Best Practices for Building RSS 2.0 Feeds

Like many standards, the RSS 2.0 Specification provides detailed instructions for what elements must or may be in an RSS feed and, in broad terms, how to format them. However, the specification does not — nor should it — provide detailed guidance on what to put in the various elements.
That’s where the Really Simple Syndication Best Practices Profile comes in. Published by the RSS Advisory Board, the group that has responsibility for maintaining the RSS Specification, the RSS Best Practices Profile offers guidelines on how to format an RSS document for the widest possible audience of aggregators, feed readers, and other tools. The Board tested feeds against a range of aggregators: Bloglines, BottomFeeder 4.4, FeedDemon 2.5 (2.5.0.10), Google Reader, Microsoft Internet Explorer 7, Mozilla Firefox 2.0 (2.0.9), My Yahoo, NewsGator Online and Opera 9 (9.22).

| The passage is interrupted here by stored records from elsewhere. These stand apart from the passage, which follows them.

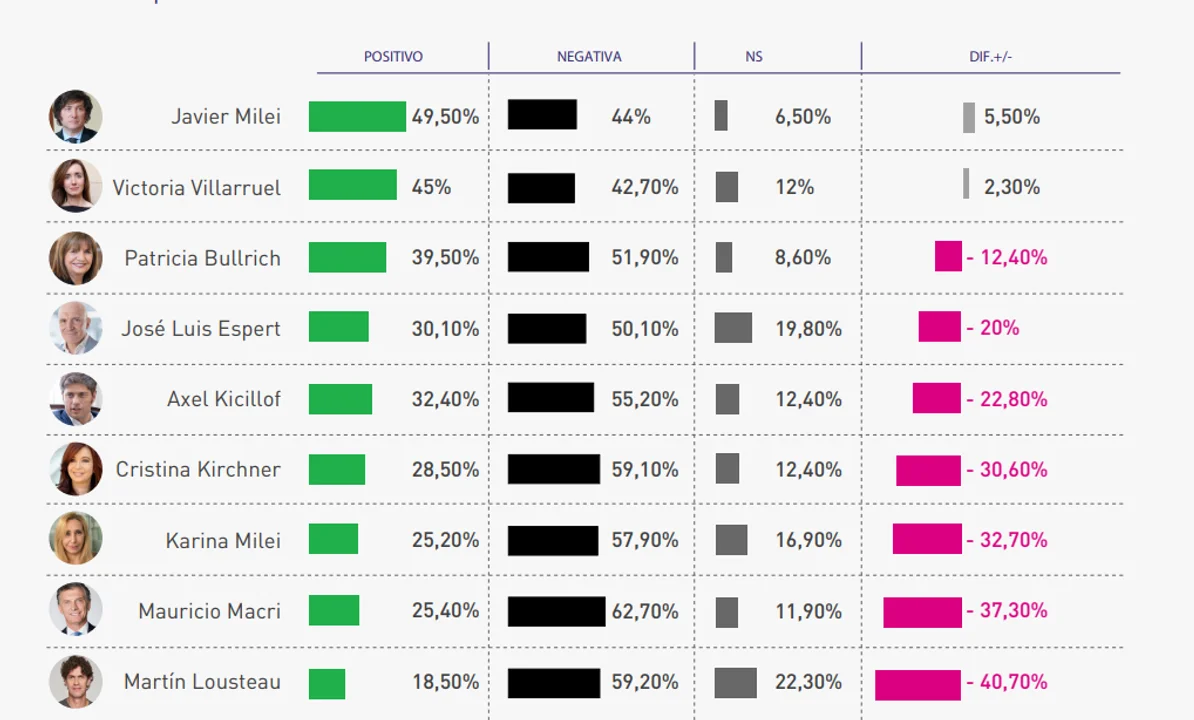Select the NEGATIVA column header
Screen dimensions: 1194x720
589,57
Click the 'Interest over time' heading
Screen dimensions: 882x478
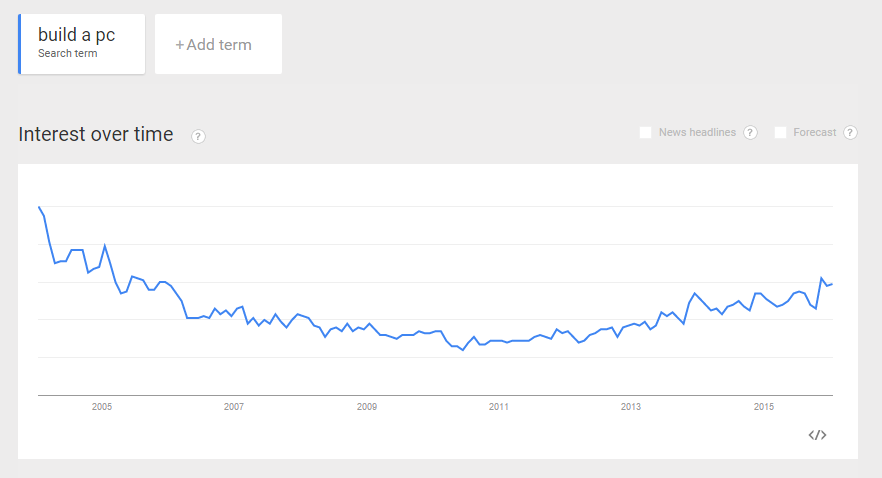click(96, 134)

This document is aimed at developers more than at bloggers — the blog tools we all use already create RSS feeds — but when we build systems that generate RSS for our users, doing so in the format that has the best chance of providing users with the same experience, regardless of where they consume the feed, is a good idea. For each required or optional element in the RSS specification, this document says what the specification requires and how best to implement that requirement in practice. Some selected recommendations from the guide:

  1. Author: The Board suggests that, for individually authored blogs (where everything is written by the same person), the item’s author element be omitted in favor of the channel’s managingEditor or webMaster element.

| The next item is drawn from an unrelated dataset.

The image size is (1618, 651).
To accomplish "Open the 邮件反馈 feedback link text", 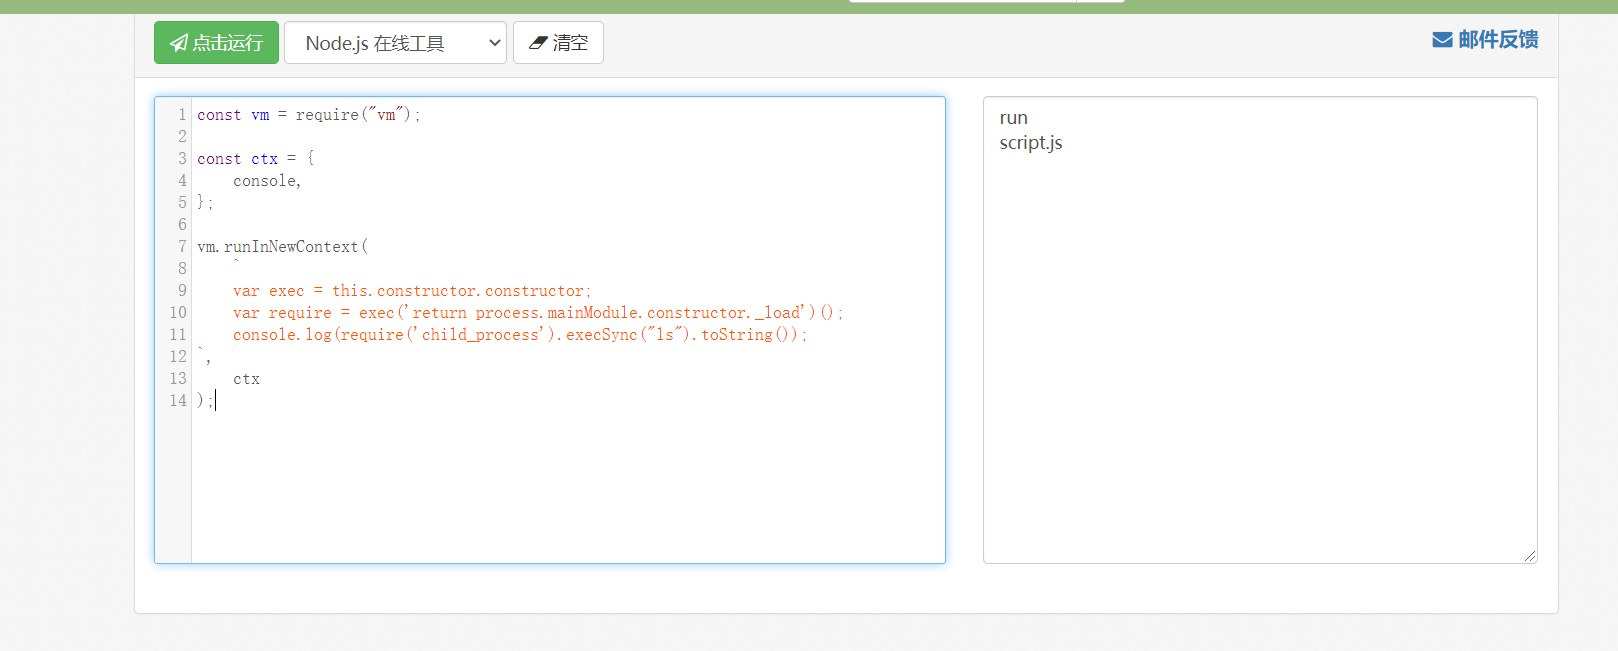I will (1497, 40).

  2. Category: The Board recommends that the category element provide the full hierarchy of the category term, not just the term itself. In other words, a category of “dogs” would be better as (and I’m making this up) “animals/canines/dogs”.

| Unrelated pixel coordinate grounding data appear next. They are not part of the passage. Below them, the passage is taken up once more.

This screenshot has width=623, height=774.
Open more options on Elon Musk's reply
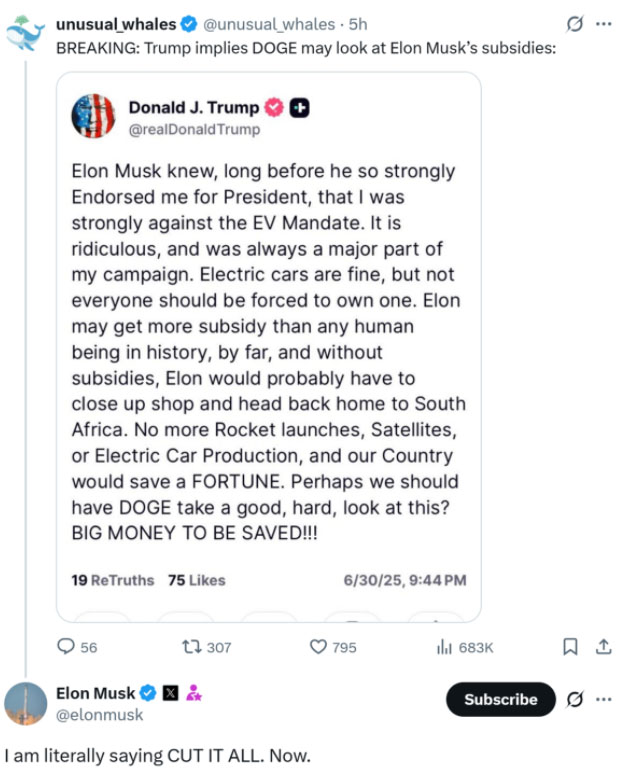[x=603, y=699]
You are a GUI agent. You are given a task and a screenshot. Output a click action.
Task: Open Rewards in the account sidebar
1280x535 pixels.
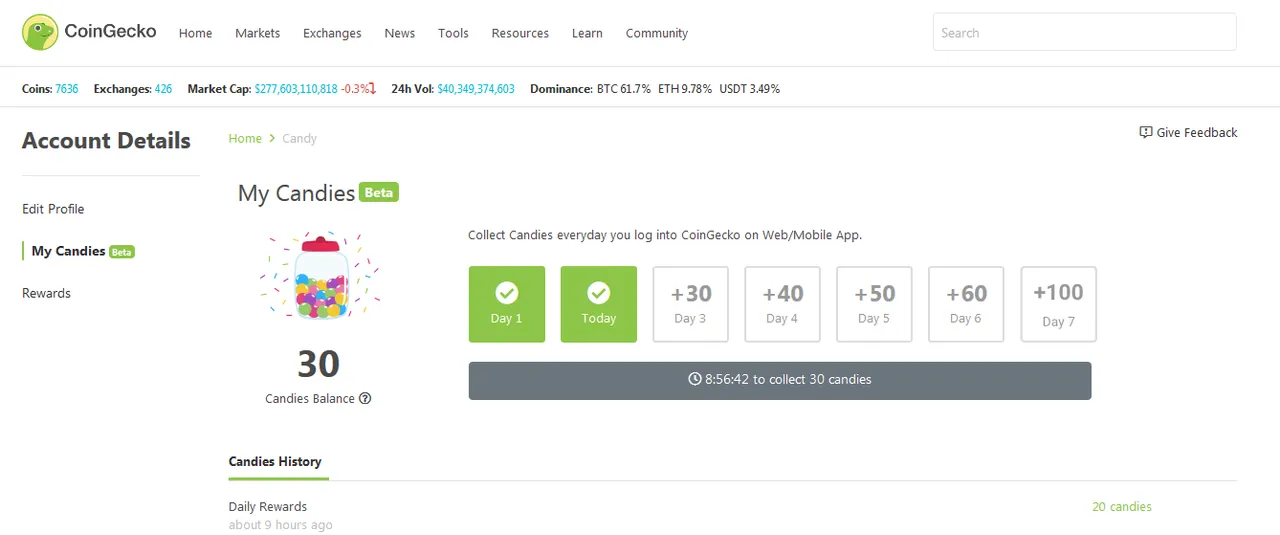coord(46,293)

  3. Description: The Board makes the common-sense suggestion that, when there are links in an item’s description element to other pages on the same site as the blog that the links be fully qualified URLs (for example, http://www.rss4lib.com/index.html), not relative URLs (/index.html).

By taking some simple steps to generate RSS feeds so they will be read and understood by the most common feed readers and aggregators, you can broaden the audience for your content and help ensure that your readers have a uniform experience regardless of where they consume your RSS content.